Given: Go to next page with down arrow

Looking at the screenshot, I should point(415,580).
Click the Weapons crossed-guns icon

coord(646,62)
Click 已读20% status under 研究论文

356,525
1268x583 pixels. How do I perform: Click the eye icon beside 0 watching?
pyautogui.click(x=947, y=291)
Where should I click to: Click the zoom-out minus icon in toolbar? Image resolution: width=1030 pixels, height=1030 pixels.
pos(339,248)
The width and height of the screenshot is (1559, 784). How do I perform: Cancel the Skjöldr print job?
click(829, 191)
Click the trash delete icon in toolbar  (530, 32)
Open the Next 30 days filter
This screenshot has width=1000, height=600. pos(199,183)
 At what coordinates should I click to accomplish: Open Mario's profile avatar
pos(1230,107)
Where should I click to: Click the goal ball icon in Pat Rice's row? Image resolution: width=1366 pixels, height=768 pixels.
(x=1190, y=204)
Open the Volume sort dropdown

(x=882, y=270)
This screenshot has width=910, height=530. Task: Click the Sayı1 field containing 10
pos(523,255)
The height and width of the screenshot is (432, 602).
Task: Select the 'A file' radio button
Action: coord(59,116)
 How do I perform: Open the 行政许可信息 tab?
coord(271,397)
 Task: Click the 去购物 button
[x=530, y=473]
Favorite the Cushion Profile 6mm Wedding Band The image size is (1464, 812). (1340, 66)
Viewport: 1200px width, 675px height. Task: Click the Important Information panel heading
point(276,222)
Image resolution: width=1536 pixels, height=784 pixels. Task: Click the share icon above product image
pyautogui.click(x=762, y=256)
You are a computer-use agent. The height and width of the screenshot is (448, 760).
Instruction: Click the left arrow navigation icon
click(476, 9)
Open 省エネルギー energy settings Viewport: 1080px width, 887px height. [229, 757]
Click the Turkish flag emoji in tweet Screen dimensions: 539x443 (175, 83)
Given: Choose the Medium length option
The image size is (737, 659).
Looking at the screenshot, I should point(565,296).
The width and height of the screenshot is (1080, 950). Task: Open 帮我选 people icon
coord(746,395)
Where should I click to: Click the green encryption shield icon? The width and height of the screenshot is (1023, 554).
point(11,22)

====================

TASK INSTRUCTIONS:
Retype each line above exactly as written.

TASK RESPONSE:
Given: Go to next page with down arrow

Looking at the screenshot, I should point(415,580).
Click the Weapons crossed-guns icon

coord(646,62)
Click 已读20% status under 研究论文

356,525
1268x583 pixels. How do I perform: Click the eye icon beside 0 watching?
pyautogui.click(x=947, y=291)
Where should I click to: Click the zoom-out minus icon in toolbar? Image resolution: width=1030 pixels, height=1030 pixels.
pos(339,248)
The width and height of the screenshot is (1559, 784). How do I perform: Cancel the Skjöldr print job?
click(829, 191)
Click the trash delete icon in toolbar  (530, 32)
Open the Next 30 days filter
This screenshot has width=1000, height=600. pos(199,183)
 At what coordinates should I click to accomplish: Open Mario's profile avatar
pos(1230,107)
Where should I click to: Click the goal ball icon in Pat Rice's row? Image resolution: width=1366 pixels, height=768 pixels.
(x=1190, y=204)
Open the Volume sort dropdown

(x=882, y=270)
This screenshot has width=910, height=530. Task: Click the Sayı1 field containing 10
pos(523,255)
The height and width of the screenshot is (432, 602).
Task: Select the 'A file' radio button
Action: coord(59,116)
 How do I perform: Open the 行政许可信息 tab?
coord(271,397)
 Task: Click the 去购物 button
[x=530, y=473]
Favorite the Cushion Profile 6mm Wedding Band The image size is (1464, 812). (1340, 66)
Viewport: 1200px width, 675px height. Task: Click the Important Information panel heading
point(276,222)
Image resolution: width=1536 pixels, height=784 pixels. Task: Click the share icon above product image
pyautogui.click(x=762, y=256)
You are a computer-use agent. The height and width of the screenshot is (448, 760).
Instruction: Click the left arrow navigation icon
click(476, 9)
Open 省エネルギー energy settings Viewport: 1080px width, 887px height. [229, 757]
Click the Turkish flag emoji in tweet Screen dimensions: 539x443 (175, 83)
Given: Choose the Medium length option
The image size is (737, 659).
Looking at the screenshot, I should point(565,296).
The width and height of the screenshot is (1080, 950). Task: Open 帮我选 people icon
coord(746,395)
Where should I click to: Click the green encryption shield icon? The width and height of the screenshot is (1023, 554).
point(11,22)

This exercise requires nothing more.